● TEXTE:
« Près de 850 emplois sont supprimés chaque mois dans le Nord-Pas-de-Calais. Et cette véritable saignée s’opère dans une région qui souffrait déjà d’un fort taux de chômage !
Je voudrais d’abord souligner la lutte exemplaire des 250 salariés de l’entreprise Doux à Graincourt-lès-Havrincourt, qui occupent leur abattoir de volailles depuis plus d’un mois. Ces salariés ne se résignent pas, et pour cause : cette unité de production, qui irrigue le tissu économique rural en fournissant une activité importante aux éleveurs, fait des bénéfices, ainsi que l’atteste le rapport comptable fourni par les liquidateurs. Au demeurant, cette activité a des débouchés : la France importe 40 % de ses besoins en volailles.
Cependant, le tribunal de commerce, composé exclusivement de dirigeants d’entreprise, n’a pas validé cette thèse. Rappelons à ce sujet le potentiel conflit d’intérêts soulevé par les syndicats et la presse à propos de la présence dans la formation de jugement de sept juges qui seraient en lien avec Doux…
Les salariés sont prêts à soutenir la poursuite de l’activité de l’unité du Pas-de-Calais. Il a donc été acté que, si cette unité était jugée « modernisable » au terme de l’expertise financée par l’État, ce dernier investirait avec la région. Dans le cas contraire, il s’engagerait à ce que tous les salariés licenciés bénéficient d’un maintien de salaire à 100 % pendant un an. Pour le même coût, une aide à la reprise permettrait de pérenniser 250 emplois. C’est mieux.
Pourtant, les salariés ont l’impression que, malgré quelques avancées, qu’il faut souligner, il y a un manque de volonté politique au sommet de l’État pour finaliser ce projet. Que pouvez-vous leur répondre ?
Même questionnement pour les salariés de Durisotti : quels engagements le Gouvernement peut-il peut prendre sur la nécessité de revoir le contenu des appels d’offres de l’État afin de ne pas défavoriser les entreprises françaises qui, comme celle-ci, recherchent également des financements ?

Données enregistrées
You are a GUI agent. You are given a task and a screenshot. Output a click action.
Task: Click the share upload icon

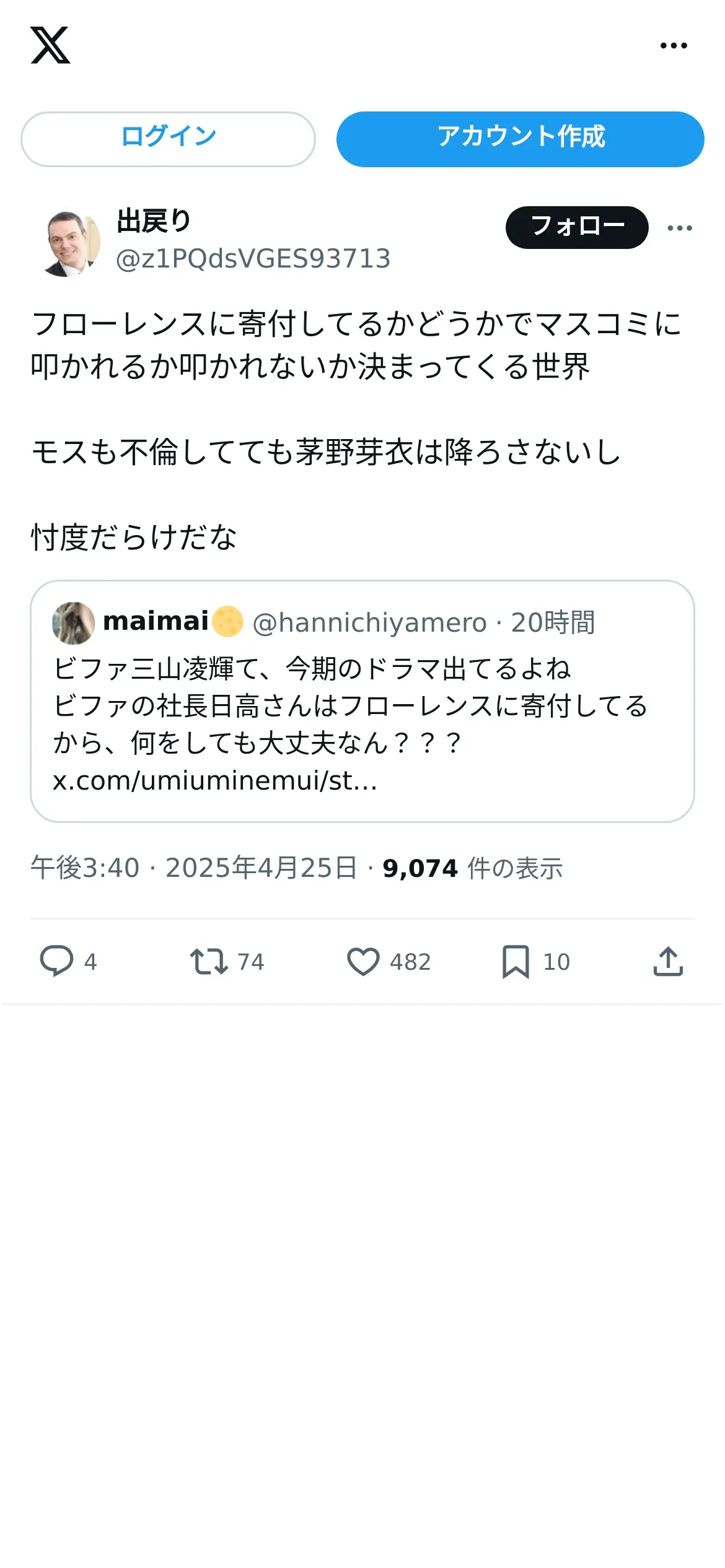coord(668,962)
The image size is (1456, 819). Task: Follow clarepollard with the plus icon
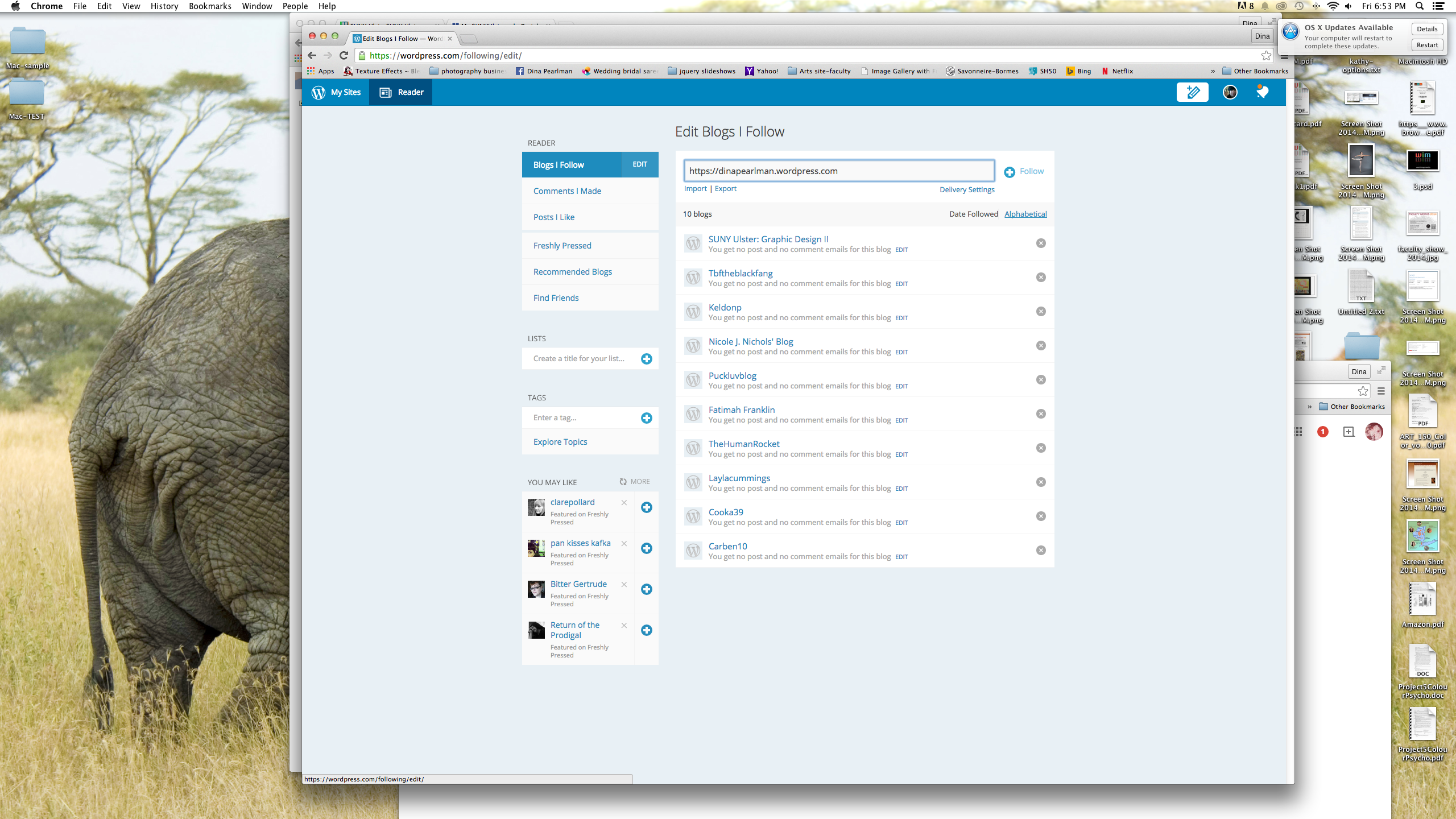coord(647,507)
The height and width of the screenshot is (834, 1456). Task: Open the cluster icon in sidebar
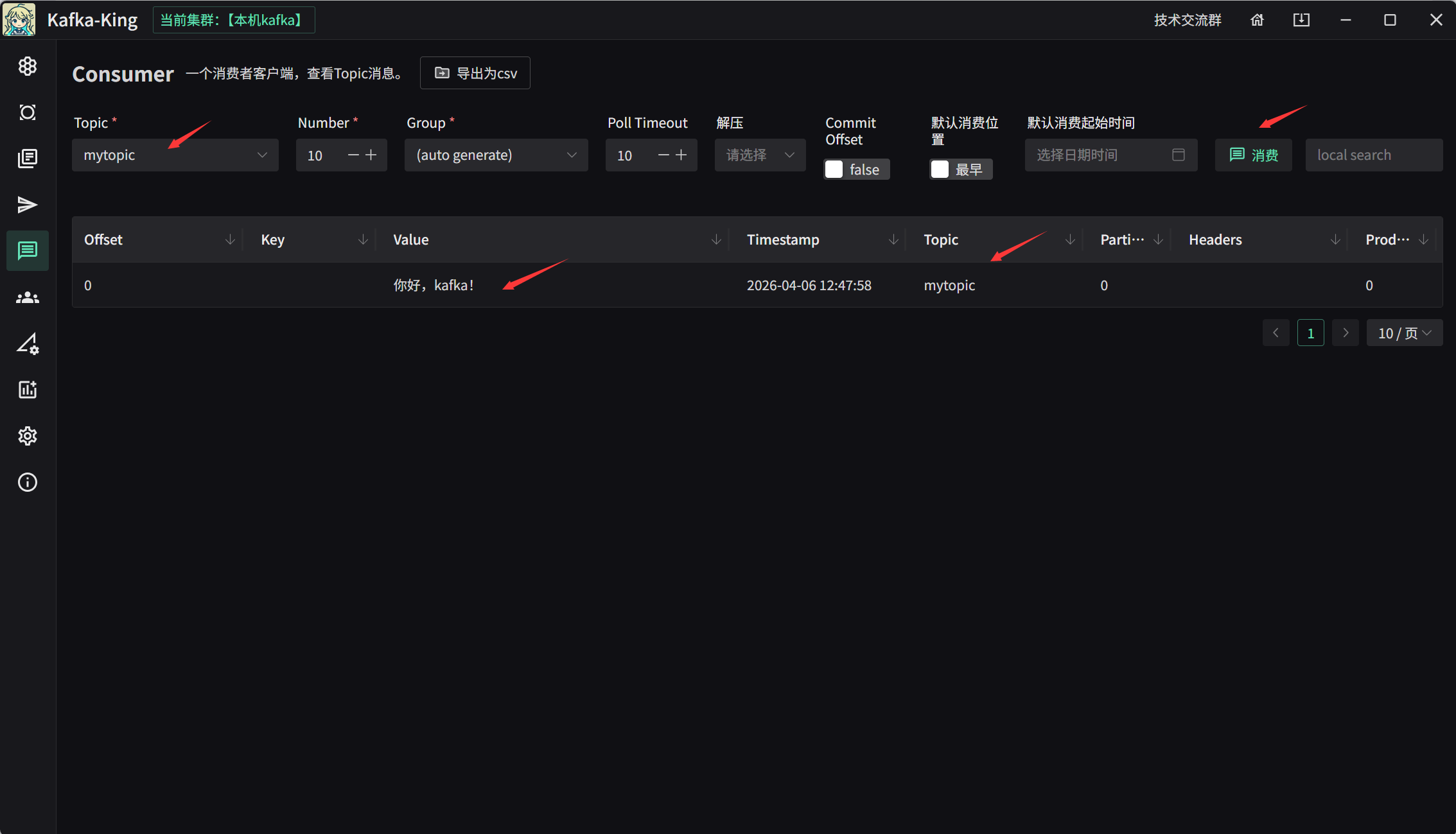27,66
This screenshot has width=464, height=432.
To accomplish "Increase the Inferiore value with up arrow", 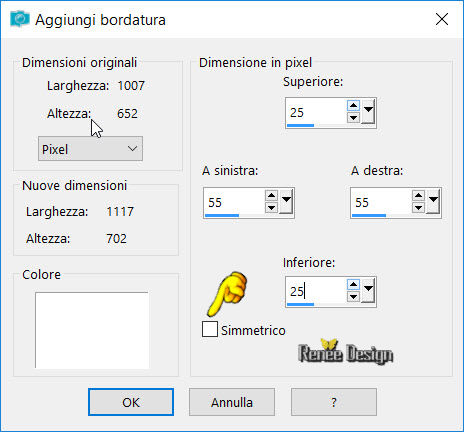I will click(353, 285).
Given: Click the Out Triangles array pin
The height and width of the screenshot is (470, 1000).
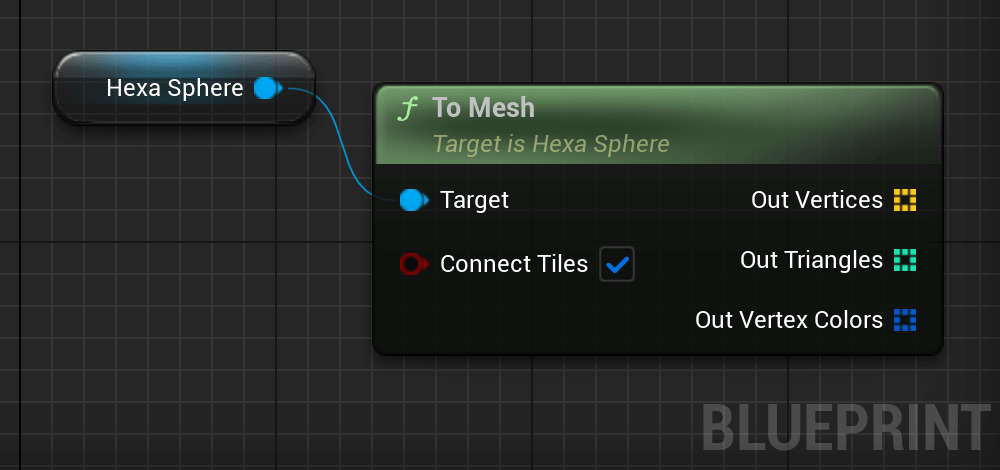Looking at the screenshot, I should (905, 260).
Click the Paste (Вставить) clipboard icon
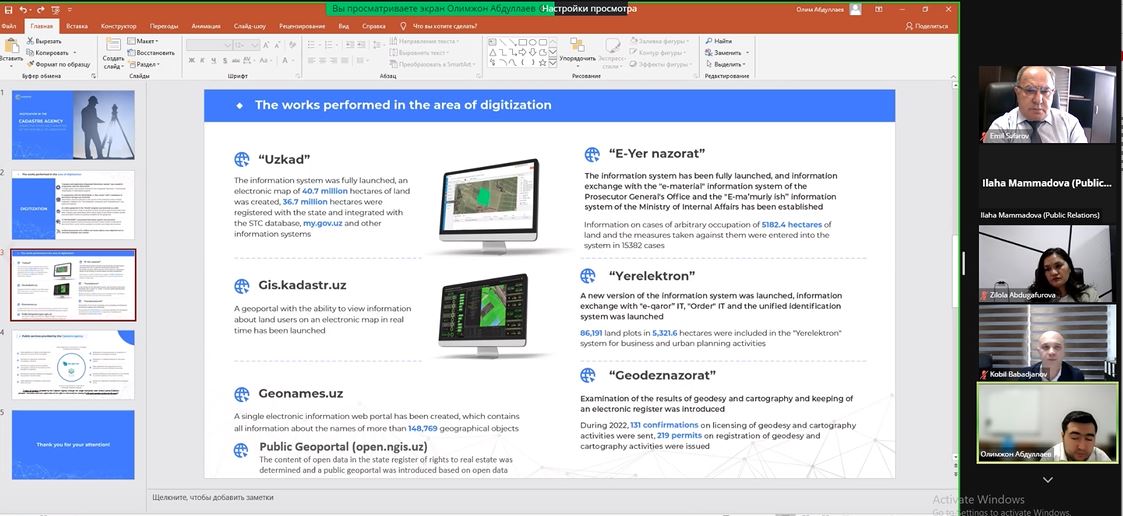 coord(11,46)
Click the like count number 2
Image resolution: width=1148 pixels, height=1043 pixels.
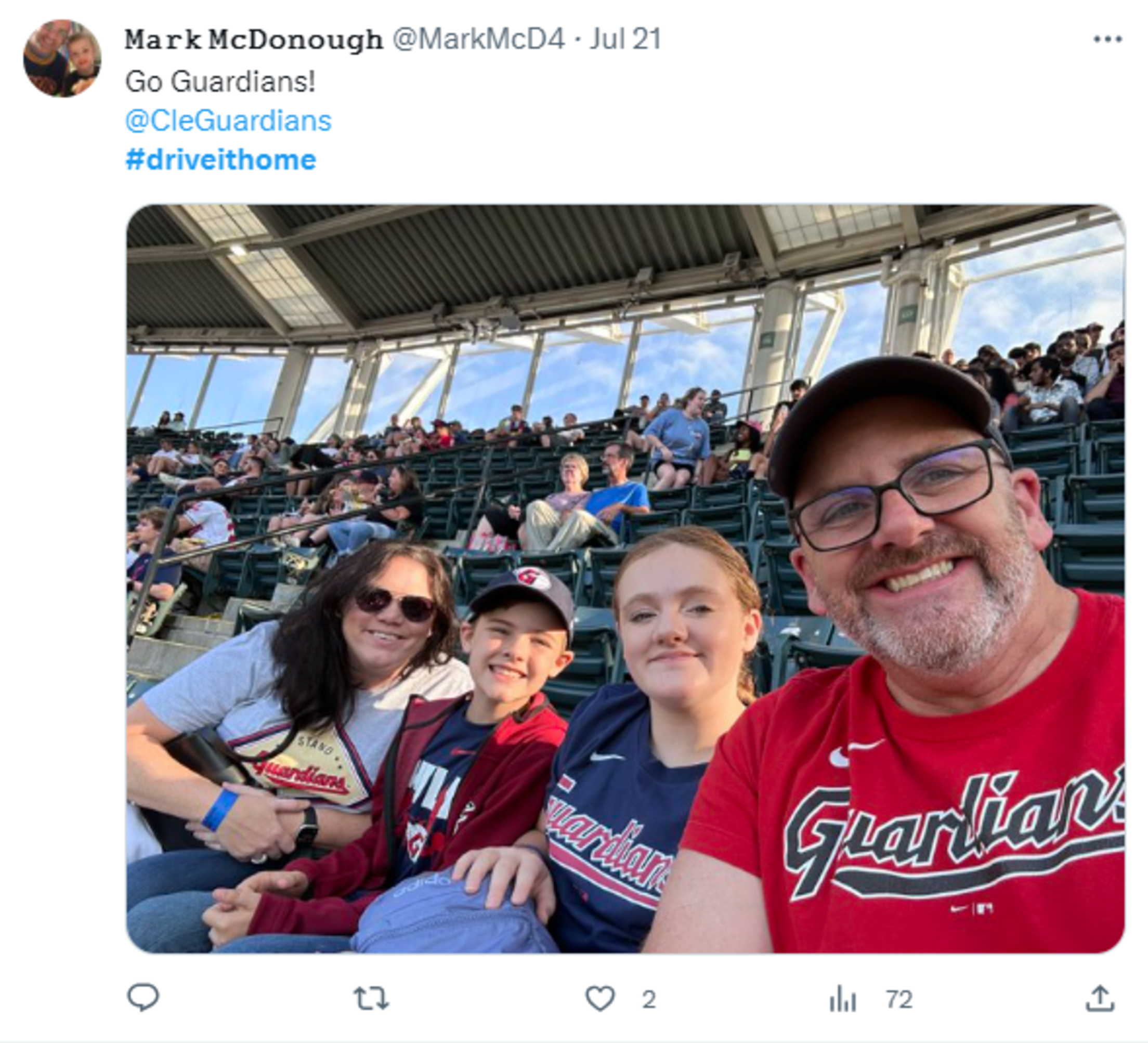[648, 999]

● CONSIGNE: D'après le texte, quelle part de ses besoins en volailles la France importe-t-elle ? Pour répondre, servez-vous seulement du texte.

● RÉPONSE ATTENDUE: La France importe 40 % de ses besoins en volailles.